Ortiz deserves criticism, not love

There is perhaps nothing more unpalatable in sports than farewell tours. Yes, a statement that bold can be at least somewhat attributed to recency bias, given the seemingly never-ending and excruciatingly tiresome onslaught of coverage concerning Kobe Bryant’s final season. But other retirement circuits over the past few years — Mariano Rivera and Derek Jeter come to mind — have been comparably obnoxious.

So, when Ben Padanilam suggested yesterday in this space that David Ortiz, who will be playing his last season in 2016, deserves fanfare similar to that of other accomplished athletes who announced retirements prior to their final seasons in recent years, he unmasked a crippling apprehension implanted in me in mid-November when Ortiz announced this upcoming campaign would be the end of the line for him.

Simply put, the 2016 MLB season should not at all be about David Ortiz’s retirement. That Ortiz will be hanging it up after the year should not be a consistent headline-generator but rather a mere footnote from now until October.

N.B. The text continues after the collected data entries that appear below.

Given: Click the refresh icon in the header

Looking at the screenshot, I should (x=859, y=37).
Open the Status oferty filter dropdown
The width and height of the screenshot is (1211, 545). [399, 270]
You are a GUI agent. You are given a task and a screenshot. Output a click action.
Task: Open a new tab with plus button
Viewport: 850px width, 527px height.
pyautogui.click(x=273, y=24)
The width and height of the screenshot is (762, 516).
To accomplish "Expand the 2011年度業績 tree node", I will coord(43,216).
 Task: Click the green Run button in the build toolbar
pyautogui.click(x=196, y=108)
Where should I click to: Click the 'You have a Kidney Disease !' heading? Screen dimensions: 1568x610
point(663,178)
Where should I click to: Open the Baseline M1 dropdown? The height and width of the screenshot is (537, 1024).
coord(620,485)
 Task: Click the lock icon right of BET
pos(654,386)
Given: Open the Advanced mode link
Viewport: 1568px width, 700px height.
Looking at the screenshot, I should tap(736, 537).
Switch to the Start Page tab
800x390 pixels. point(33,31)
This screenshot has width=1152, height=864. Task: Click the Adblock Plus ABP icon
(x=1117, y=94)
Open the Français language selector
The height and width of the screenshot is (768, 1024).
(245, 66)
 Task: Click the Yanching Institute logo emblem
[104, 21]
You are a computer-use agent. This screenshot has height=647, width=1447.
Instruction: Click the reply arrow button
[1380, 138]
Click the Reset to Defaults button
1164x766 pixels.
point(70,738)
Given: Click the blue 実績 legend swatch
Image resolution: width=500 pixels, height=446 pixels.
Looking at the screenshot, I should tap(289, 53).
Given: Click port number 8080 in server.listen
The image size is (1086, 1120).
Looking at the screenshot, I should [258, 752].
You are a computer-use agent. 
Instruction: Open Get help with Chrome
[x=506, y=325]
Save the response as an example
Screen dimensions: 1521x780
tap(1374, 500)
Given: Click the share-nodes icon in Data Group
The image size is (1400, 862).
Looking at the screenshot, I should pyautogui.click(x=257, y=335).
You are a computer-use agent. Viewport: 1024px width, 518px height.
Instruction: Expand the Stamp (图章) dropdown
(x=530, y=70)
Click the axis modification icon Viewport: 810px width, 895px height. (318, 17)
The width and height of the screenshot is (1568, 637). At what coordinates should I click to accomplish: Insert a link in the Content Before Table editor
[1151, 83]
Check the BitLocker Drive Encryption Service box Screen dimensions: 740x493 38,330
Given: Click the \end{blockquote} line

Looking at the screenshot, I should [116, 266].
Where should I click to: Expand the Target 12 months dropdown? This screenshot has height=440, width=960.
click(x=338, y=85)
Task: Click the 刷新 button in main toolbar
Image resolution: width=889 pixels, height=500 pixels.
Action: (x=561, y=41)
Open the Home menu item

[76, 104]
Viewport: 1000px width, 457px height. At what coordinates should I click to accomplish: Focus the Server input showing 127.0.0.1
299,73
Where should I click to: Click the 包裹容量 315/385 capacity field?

Kobe Bryant’s unnecessary closing ceremony, which somehow still has nearly two more months to go, has seemed nothing short of incessant, but a farewell circuit in the NBA pales in comparison to the length of one in baseball, as the MLB’s schedule nearly doubles the number of regular season games.

Furthermore, while it remains slightly confounding to me how Bryant, who statistically has made an already laughably bad team worse for much of the season and has a history that includes (but is not limited to) feuding with teammates and other members of the Lakers organization, marital infidelity and a sexual assault settlement, can be revered nonstop for months — at least Kobe’s accomplishments on the court objectively put him in an elite category with some of the best to ever play his sport. The same cannot be said for Ortiz, who statistically is by no means a surefire Hall of Famer, especially given his one-dimensional value as a designated hitter.

In addition to not having an unequivocally convincing statistical case that might possibly excuse an excessive farewell celebration, Ortiz’s positive 2003 PED test, which coincidentally aligned with a shift in his career from an average hitter to a star, should raise questions about how deserving he is of being celebrated at all. While the failed test has been ignored considerably in the casual fan and media’s perception of Ortiz recently, the test alone could extinguish any shot of him getting elected to the Hall of Fame in the future.

Despite this, I have come to accept that Big Papi will almost undoubtedly be given a significant amount of coverage in his final season. There will never be a season in which the Boston Red Sox don’t get substantial media attention. Ortiz’s contributions — tainted or not — have been an integral part of their historic success that got them that attention.

That doesn’t mean I won’t be cringing every step of the way though.